**WHAT IS EXPECTED:**
Switch "screenshot" to "screen capture" in the material starting at the line containing "The width and" and ending at the end of the material, and give those lines back with nothing else changed and without the pictures.

**PROVIDED ENTRIES:**
########################################
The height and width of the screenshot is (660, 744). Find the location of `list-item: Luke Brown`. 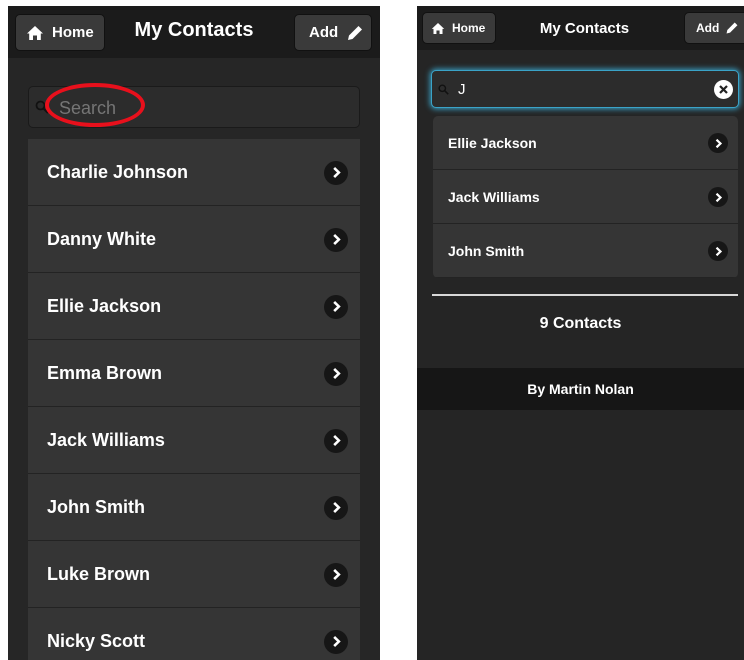

list-item: Luke Brown is located at coordinates (194, 574).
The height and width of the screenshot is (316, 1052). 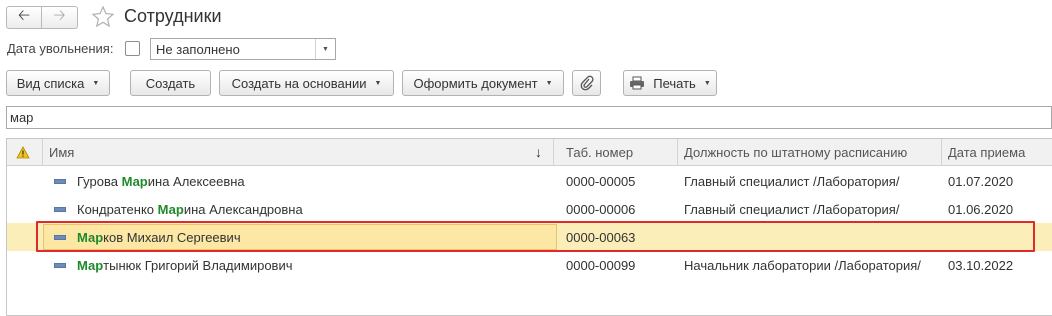 I want to click on column-header-position: Должность по штатному расписанию, so click(x=810, y=152).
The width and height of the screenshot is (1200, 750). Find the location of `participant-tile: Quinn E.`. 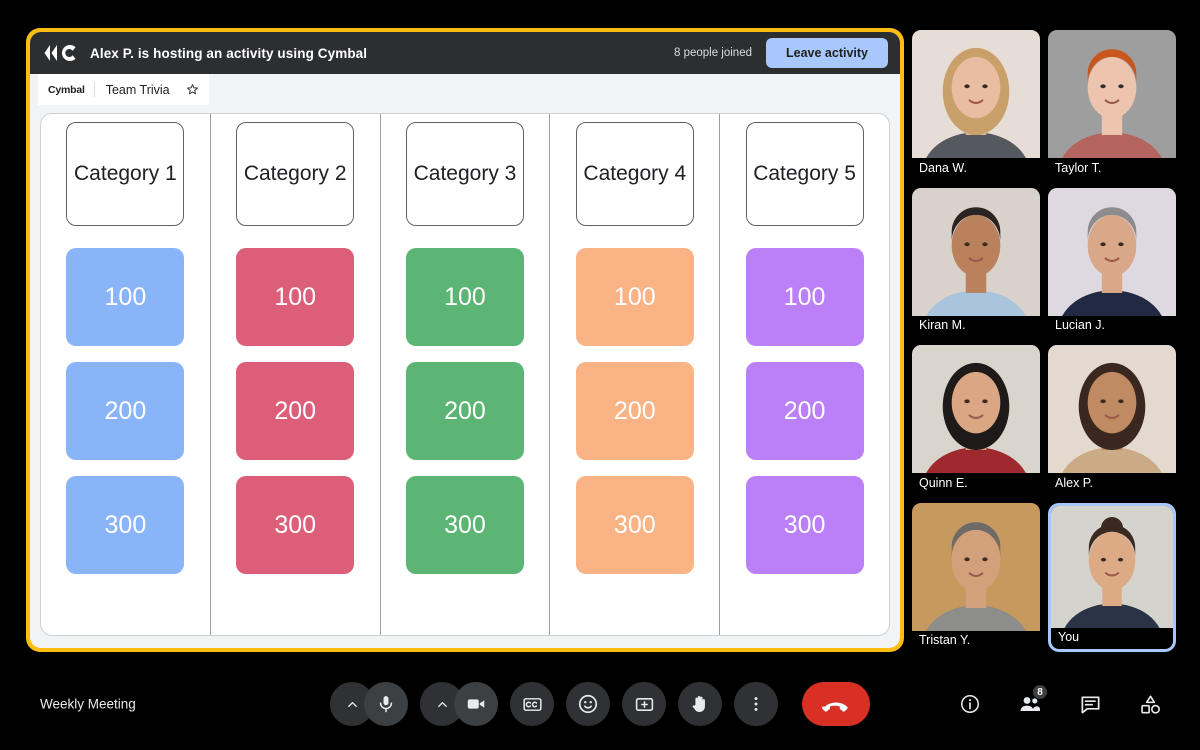

participant-tile: Quinn E. is located at coordinates (976, 420).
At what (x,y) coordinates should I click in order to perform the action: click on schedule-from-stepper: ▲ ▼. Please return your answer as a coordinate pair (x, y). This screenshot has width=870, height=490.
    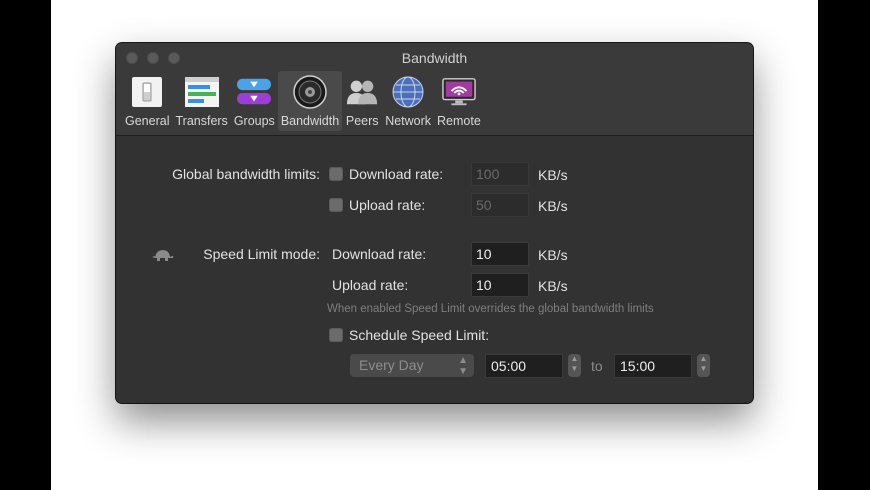
    Looking at the image, I should click on (574, 366).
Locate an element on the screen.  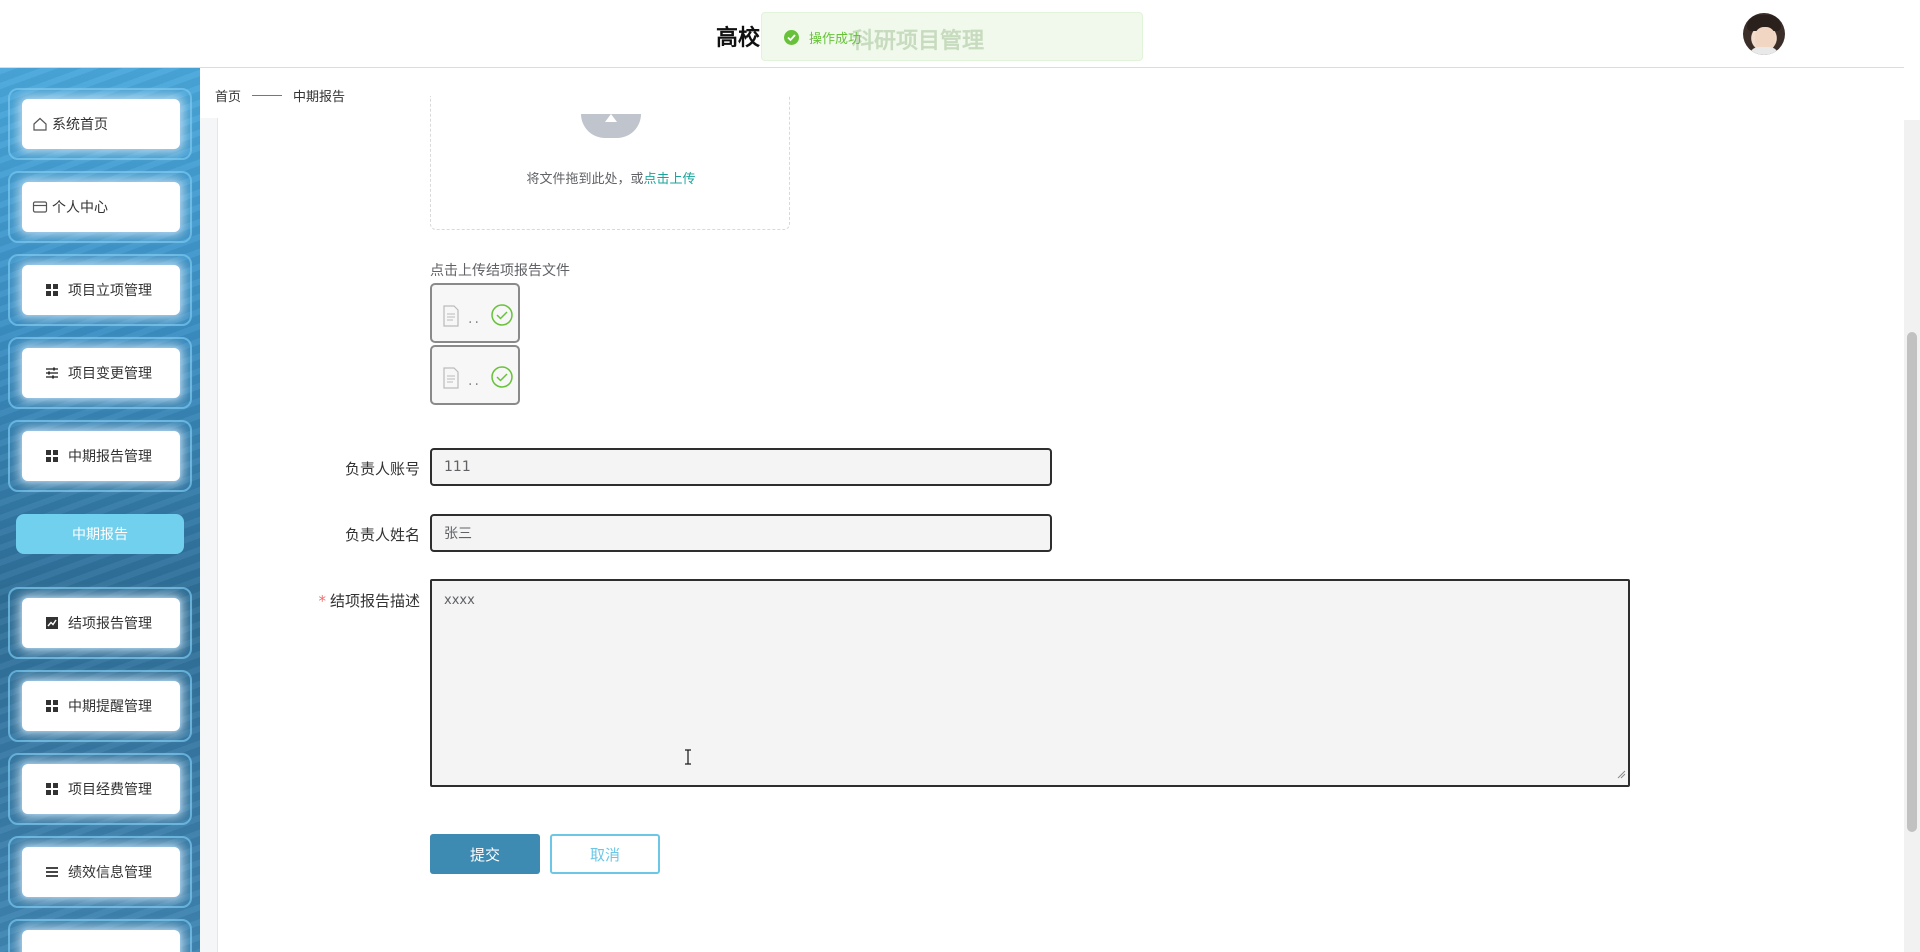
breadcrumb-separator is located at coordinates (268, 96).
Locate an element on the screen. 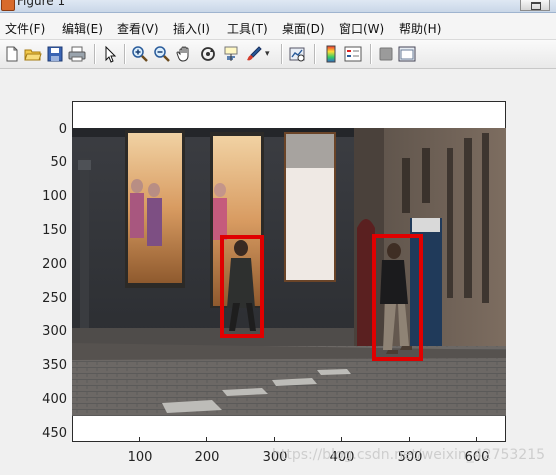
########################################
**SOLUTION FOR THIS EXERCISE:**
The width and height of the screen capture is (1200, 750). Find the location of `participant-tile: Quinn E.`. 

participant-tile: Quinn E. is located at coordinates (976, 420).
At what (x,y) coordinates should I click in order to perform the action: click on schedule-from-stepper: ▲ ▼. Please return your answer as a coordinate pair (x, y). This screen capture has width=870, height=490.
    Looking at the image, I should click on (574, 366).
Locate an element on the screen.  
breadcrumb-separator is located at coordinates (268, 96).
Locate an element on the screen. 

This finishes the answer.